Claude 4

Coding Capabilities & Benchmarks

  • Many see Opus 4 / Sonnet 4 as a clear step up for coding, especially in agents and large codebases; some individual evals (SQL generation, logic/generalization, Advent of Code) show Opus 4 at or near the top vs o3, GPT‑4.1, Gemini, DeepSeek, etc.
  • Others report little practical improvement vs Claude 3.7, especially on non‑coding or hard algorithmic problems (Sudoku, Towers of Hanoi, certain Kattis problems).
  • Debate over SWE‑bench gains (to ~70–80%): are these meaningful general improvements or narrow post‑training to game benchmarks?
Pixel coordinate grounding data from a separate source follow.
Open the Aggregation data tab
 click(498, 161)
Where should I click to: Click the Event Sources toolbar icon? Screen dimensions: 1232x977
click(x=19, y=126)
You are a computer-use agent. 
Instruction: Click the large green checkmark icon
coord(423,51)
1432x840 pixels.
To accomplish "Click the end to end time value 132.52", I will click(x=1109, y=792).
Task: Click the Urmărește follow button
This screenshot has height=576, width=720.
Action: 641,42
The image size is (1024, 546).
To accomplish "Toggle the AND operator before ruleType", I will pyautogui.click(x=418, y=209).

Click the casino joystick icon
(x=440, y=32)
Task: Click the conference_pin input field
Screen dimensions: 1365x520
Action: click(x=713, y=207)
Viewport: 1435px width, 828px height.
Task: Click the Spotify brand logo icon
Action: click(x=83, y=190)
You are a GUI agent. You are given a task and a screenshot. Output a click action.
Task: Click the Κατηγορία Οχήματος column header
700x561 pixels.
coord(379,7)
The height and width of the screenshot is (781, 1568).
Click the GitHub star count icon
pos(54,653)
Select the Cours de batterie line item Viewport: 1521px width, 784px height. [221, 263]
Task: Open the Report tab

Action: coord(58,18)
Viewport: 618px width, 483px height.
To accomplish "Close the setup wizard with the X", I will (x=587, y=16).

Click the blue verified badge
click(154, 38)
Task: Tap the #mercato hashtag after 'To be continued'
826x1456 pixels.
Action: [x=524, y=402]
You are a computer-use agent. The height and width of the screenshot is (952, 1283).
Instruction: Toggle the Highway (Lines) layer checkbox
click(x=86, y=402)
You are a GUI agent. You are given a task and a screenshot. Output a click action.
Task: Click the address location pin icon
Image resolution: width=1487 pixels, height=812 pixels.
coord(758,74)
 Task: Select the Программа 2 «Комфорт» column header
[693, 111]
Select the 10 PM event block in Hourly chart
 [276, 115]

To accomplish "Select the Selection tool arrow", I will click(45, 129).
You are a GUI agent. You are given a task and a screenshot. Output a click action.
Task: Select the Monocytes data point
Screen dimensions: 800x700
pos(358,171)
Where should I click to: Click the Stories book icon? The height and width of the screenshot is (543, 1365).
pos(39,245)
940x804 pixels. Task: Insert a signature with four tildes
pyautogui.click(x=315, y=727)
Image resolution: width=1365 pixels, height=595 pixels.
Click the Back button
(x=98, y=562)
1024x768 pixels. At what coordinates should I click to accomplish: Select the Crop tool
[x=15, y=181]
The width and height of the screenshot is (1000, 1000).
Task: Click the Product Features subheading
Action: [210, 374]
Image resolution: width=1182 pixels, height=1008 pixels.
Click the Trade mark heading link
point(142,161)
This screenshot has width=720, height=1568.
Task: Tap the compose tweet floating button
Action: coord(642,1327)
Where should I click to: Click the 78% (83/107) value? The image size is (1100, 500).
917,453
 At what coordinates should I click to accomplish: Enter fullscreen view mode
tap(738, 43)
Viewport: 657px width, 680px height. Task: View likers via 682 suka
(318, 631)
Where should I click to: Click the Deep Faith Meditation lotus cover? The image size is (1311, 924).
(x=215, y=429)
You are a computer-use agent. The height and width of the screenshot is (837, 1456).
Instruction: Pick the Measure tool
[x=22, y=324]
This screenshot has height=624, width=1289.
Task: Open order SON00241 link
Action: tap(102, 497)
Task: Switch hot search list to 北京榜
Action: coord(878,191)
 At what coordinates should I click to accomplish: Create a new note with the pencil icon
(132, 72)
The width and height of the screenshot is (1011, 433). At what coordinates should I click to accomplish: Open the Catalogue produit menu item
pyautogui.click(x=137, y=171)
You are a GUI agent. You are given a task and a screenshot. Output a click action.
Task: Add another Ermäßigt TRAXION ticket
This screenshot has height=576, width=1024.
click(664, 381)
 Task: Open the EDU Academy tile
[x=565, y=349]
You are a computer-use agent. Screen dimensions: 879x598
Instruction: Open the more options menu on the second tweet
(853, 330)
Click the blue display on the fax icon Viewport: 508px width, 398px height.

Tools, Agents & Integrations

  • Claude Code + new VS Code / JetBrains plugins are praised when they work, but early bugs (failed tool calls, token limits, nitpicky diff flow) frustrate some.
  • Extended thinking + tool use (web search, sandbox, file tools, “memory files”) is seen as a big architectural win for agents and long tasks, but agent reliability on real projects remains mixed.
  • GitHub Copilot adopting Sonnet 4 as a coding agent backend is interpreted as a strong endorsement.

Chain-of-Thought & Opacity

  • Strong backlash against “thinking summaries” and restricted raw CoT: users want full traces for debugging, trust, and prompt engineering, not lossy summaries or paywalled “Developer Mode.”
  • Concern that all major vendors (OpenAI, Google, Anthropic) are converging on hiding detailed reasoning, partly to prevent distillation and for “safety,” at the cost of transparency.

Real-World Coding Experience

  • Some report 2–3× productivity in scripting, refactors, and test-writing; others say LLM-written code is overengineered, inconsistent, or subtly buggy, so verification cost cancels out typing gains.
  • Strong worry that heavy agentic use will produce large, low‑quality, poorly understood codebases, especially for teams that treat LLMs as junior dev replacements instead of assistants.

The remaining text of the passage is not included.